DATA FOR THE TASK -
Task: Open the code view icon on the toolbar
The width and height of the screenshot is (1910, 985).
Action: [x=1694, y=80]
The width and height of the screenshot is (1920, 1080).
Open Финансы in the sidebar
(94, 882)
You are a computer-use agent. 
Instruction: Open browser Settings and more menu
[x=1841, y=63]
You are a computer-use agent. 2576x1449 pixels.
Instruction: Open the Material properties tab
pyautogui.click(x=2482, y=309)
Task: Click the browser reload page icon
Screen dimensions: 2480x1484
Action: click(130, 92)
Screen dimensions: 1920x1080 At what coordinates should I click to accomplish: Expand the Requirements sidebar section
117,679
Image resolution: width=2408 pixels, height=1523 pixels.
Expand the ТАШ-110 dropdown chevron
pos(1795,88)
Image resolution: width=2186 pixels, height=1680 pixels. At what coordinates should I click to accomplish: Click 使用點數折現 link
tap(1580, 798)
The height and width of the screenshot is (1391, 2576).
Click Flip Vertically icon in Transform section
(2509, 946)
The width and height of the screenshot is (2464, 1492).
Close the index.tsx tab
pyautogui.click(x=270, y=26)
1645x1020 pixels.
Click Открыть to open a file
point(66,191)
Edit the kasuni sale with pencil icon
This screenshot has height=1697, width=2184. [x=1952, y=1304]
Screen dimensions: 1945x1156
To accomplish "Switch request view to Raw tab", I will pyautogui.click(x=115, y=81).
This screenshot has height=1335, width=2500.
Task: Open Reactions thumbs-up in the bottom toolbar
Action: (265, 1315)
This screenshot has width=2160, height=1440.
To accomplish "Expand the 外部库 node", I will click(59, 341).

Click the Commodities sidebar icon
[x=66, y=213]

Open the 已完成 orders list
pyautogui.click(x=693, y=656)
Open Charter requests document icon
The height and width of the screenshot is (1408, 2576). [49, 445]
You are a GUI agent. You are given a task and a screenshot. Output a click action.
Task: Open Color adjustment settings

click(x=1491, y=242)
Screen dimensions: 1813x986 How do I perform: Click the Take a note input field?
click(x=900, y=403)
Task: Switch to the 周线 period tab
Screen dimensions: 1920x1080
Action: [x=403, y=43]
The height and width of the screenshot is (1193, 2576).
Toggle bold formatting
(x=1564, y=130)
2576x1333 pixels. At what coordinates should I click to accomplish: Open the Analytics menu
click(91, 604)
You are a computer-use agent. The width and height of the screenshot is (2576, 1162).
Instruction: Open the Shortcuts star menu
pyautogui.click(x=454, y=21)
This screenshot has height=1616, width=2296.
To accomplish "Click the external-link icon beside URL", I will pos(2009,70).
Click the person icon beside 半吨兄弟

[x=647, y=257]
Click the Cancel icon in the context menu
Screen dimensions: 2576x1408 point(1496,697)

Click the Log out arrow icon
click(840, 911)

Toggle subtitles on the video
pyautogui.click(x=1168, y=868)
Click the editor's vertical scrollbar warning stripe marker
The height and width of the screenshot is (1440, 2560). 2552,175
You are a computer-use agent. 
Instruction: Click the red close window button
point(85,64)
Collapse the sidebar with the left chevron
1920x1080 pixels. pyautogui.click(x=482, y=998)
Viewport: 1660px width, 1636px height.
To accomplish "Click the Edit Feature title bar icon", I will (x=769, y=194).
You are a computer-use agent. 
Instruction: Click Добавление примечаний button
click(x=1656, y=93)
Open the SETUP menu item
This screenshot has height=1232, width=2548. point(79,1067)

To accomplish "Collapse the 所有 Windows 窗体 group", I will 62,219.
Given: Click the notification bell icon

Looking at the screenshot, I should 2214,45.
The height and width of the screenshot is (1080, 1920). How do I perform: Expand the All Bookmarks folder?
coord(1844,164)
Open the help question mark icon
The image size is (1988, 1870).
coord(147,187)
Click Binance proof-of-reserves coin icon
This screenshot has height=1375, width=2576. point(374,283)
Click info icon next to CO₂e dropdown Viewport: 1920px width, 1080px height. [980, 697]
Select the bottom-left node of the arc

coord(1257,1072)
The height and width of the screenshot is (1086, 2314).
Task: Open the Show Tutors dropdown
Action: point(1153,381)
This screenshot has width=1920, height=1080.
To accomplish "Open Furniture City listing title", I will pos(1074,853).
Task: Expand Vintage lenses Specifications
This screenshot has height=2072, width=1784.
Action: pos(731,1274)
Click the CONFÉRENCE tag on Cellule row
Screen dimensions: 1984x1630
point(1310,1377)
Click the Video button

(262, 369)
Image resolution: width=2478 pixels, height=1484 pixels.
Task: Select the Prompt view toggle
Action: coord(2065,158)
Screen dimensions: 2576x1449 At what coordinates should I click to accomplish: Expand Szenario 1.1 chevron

EXERCISE - When you reach the line in the material above that holds "Open the help question mark icon", begin reproducing lines exactly, and stop after the line that holds "Click the CONFÉRENCE tag on Cellule row".

RESPONSE -
Open the help question mark icon
The image size is (1988, 1870).
coord(147,187)
Click Binance proof-of-reserves coin icon
This screenshot has height=1375, width=2576. point(374,283)
Click info icon next to CO₂e dropdown Viewport: 1920px width, 1080px height. [980, 697]
Select the bottom-left node of the arc

coord(1257,1072)
The height and width of the screenshot is (1086, 2314).
Task: Open the Show Tutors dropdown
Action: point(1153,381)
This screenshot has width=1920, height=1080.
To accomplish "Open Furniture City listing title", I will pos(1074,853).
Task: Expand Vintage lenses Specifications
This screenshot has height=2072, width=1784.
Action: pos(731,1274)
Click the CONFÉRENCE tag on Cellule row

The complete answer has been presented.